Pesky Dostoevsky. Every time I say I am not going to read another 700 page book I get pulled back in! I say pamphlet because that is how it is described in the critical literature.  Only thing is, last time I checked, there are not that many 700 page pamphlets lying around. A few manifestos, no pamphlets.

I had to read 500 pages before I got to the part that inspired me to read this behemoth in the first place. The part that Camus refers to in his Myth of Sisyphus. “If there is no God life is meaningless. And without meaning, men and women will go stark, raving mad.” Camus described the novel’s importance this way: “The Possessed is one of the four or five works that I rank above all others. In more ways than one, I can say that it has enriched and shaped me.”

According to Camus all of Dostoevsky’s characters ask themselves about the meaning of life. Kirlov feels that God is necessary and that He must exist, but he knows that He cannot exist. “Why do you not realize that this is sufficient reason for killing oneself?” he asks. “If God does not exist, I am God.”
◇ ◇ ◇ ◇ ◇
▶ Task list
1) Print the passage on Dostoevsky's novel from "Pesky Dostoevsky. Every" up to and including "manifestos, no pamphlets.".
2) In the passage on Dostoevsky's novel, how many pages had the writer read before reaching the part that prompted reading the book?

▶ Available data
◇ ◇ ◇ ◇ ◇
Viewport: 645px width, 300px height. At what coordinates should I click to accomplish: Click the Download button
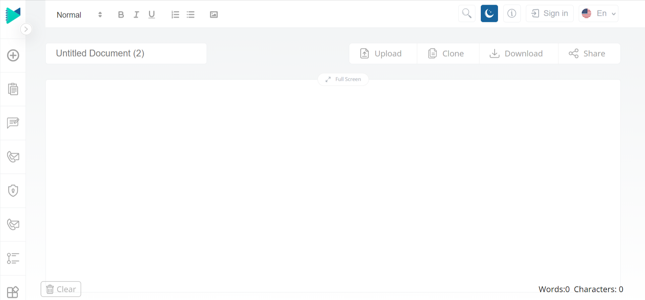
◇ ◇ ◇ ◇ ◇
▶ Answers in order
1)
Pesky Dostoevsky. Every time I say I am not going to read another 700 page book I get pulled back in! I say pamphlet because that is how it is described in the critical literature.  Only thing is, last time I checked, there are not that many 700 page pamphlets lying around. A few manifestos, no pamphlets.

2) 500 pages.